Assessment of diabetogenic drug activity in the rat: 5,5-diphenyl-2-thiohydantoin.

The diabetogenic activity of 5,5-diphenyl-2-thiohydantoin (DPTH) via oral administration was assessed in both normal and streptozotocin diabetic rats. Rats were fed powdered chow diet with and without 0.1% (w/w) DPTH. Food consumption and body weight were recorded every other day; whole blood glucose concentrations were determined at the start of the study and at the midpoint. At sacrifice, liver and pancreas were excised and blood samples were collected. Protein and lipid levels were determined in liver; insulin in pancreas; and glucose, insulin, and lipid in blood. DPTH treatment caused decreased food consumption and body weight gain. The drug dose, calculated from the food consumption data, was 76.5 mg/kg/day for the normal rats and 107 mg/kg/day for the diabetic rats. DPTH increased liver weight and liver lipid content in both normal and diabetic rats, and markedly lowered serum triglyceride concentration in normal rats but not in diabetic rats. Serum fatty acid concentration was not altered by DPTH. DPTH produced a significant elevation of blood glucose concentration of the diabetic rats that was not, however, correlated with altered pancreatic insulin concentration. In vitro, DPTH infusion inhibited insulin secretion by the perfused pancreas.

Influence of 1,3-butanediol on blood glucose concentration and pancreatic insulin content of streptozotocin-diabetic rats.

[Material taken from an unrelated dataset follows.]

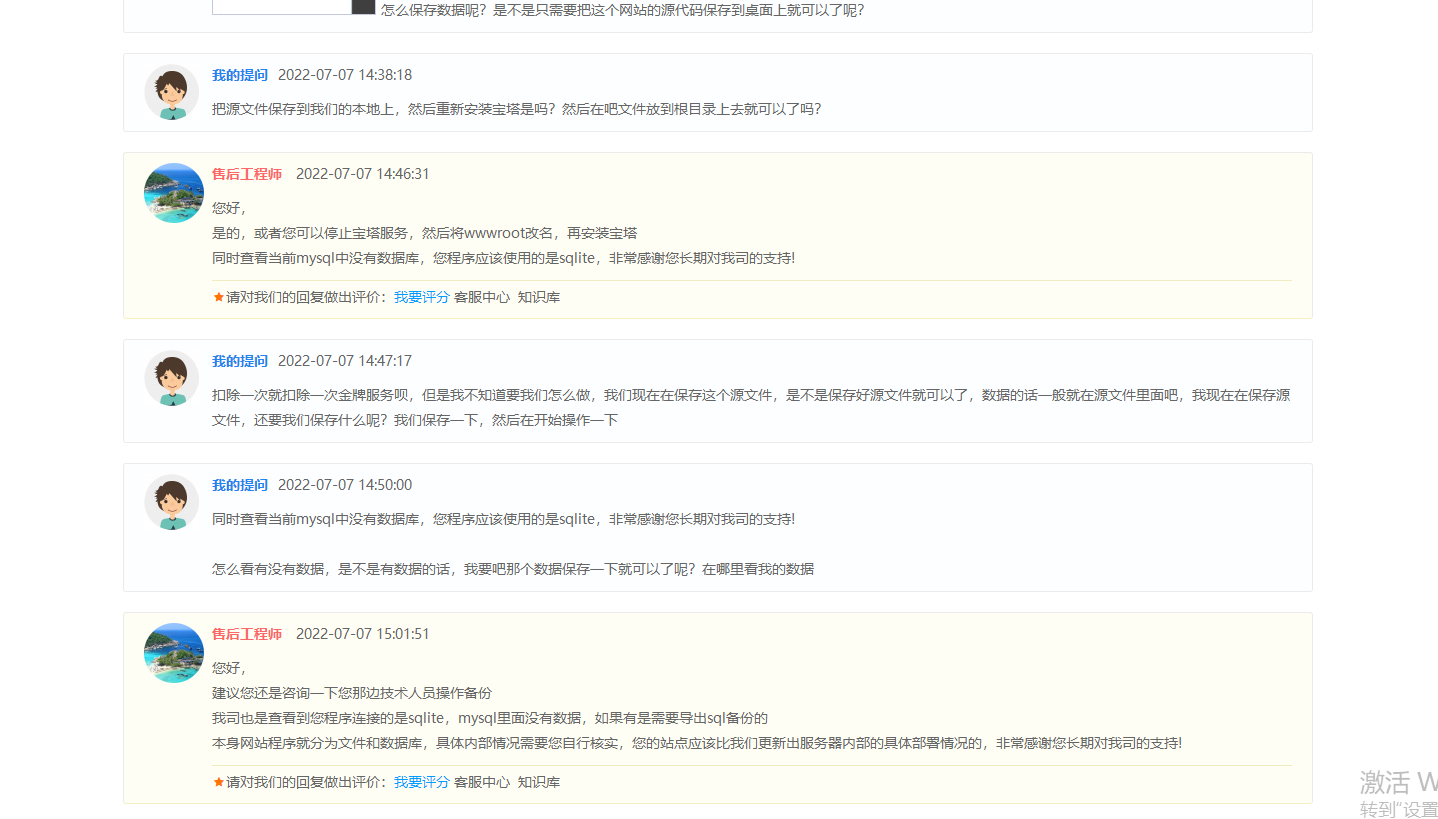Open the 我要评分 rating link in the first engineer reply
This screenshot has height=819, width=1438.
pos(421,296)
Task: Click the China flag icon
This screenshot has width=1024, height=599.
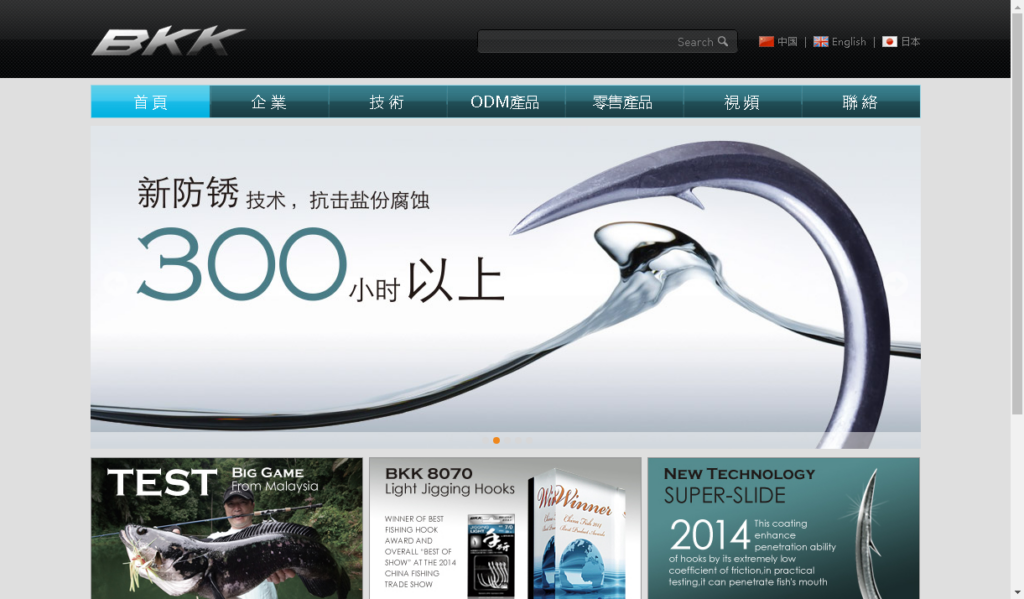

Male rats were made diabetic by intravenous administration of 75 mg/kg of streptozotocin and were fed, via a pair-feeding regimen, high-fat diets +/- 1,3-butanediol (BD) at 13.5 and 27% of the dietary calories for 30 days and 31 days, respectively. 1,3-Butanediol was added to the diets primarily as a replacement for fat. Food consumption and rat weight were recorded daily. Whole blood glucose concentrations were determined weekly. At sacrifice, liver, pancreas and epididymal fat pads were excised and blood samples were collected. Liver was analyzed for protein and lipid; pancreas was weighed and analyzed for insulin; fat pads were weighed and discarded; and blood was analyzed for glucose and lipid. The 13.5% BD diet increased the beta-hydroxybutyrate, acetoacetate and cholesterol concentrations, decreased the glucose concentration in blood, and increased the insulin content of the pancreas. The BD diets did not affect the concentrations of phospholipid, triglyceride, cholesterol and fatty acid in the liver; fatty acid concentrations in the blood; or the epididymal fat pad weight. The results suggest that BD produced a slight amelioration of the diabetic condition, which may have resulted from an increased capacity of the pancreas to synthesize insulin. In addition, the data provide further evidence suggesting that in the rat BD is oxidized to the ketone bodies, beta-hydroxybutyrate and acetoacetate.

Effects of 5,5'-diphenyl-2-thiohydantoin on respiration and oxidative phosphorylation of rat liver mitochondria.

5,5'-Diphenyl-2-thiohydantoin (DPTH) administered in vitro, inhibited state 3 oxidation, stimulated state 4 oxidation and decreased ADP:O ratio when 3-hydroxybutyrate and succinate were used as substrates. Considerably lower DPTH concentrations were required for the inhibition of 3-hydroxybutyrate oxidation (50% inhibition occurred at approximately 0.17 mumoles DPTH/mg protein) than were needed for inhibition of succinate oxidation (50% inhibition occurred at about 0.62 mumoles DPTH/mg protein). DPTH showed no inhibitory effects when ascorbate plus tetramethylphenylenediamine (TMPD) served as the substrate. The inhibition of state 3 respiration was not reversed by 2,4-dinitrophenol (DNP), although there was a slight increase in the DNP rate:state 3 rate suggesting the presence of a weak DPTH inhibotory site located within the Site I energy transport chain. Uncoupling, in the presence of DPTH, was observed with all substrates. In experiments utilizing sonicated mitochondria, DPTH inhibited NADH-linked oxidation, but did not inhibit succinate or ascorbate plus TMPD oxidation. The effects of DPTH were reversed by dilution and by addition of albumin. DPTH concentrations which produced inhibition of state 3 respiration in vitro were reached, in vivo, in the livers of rats receiving a single oral dose of 40 mg/kg of DPTH.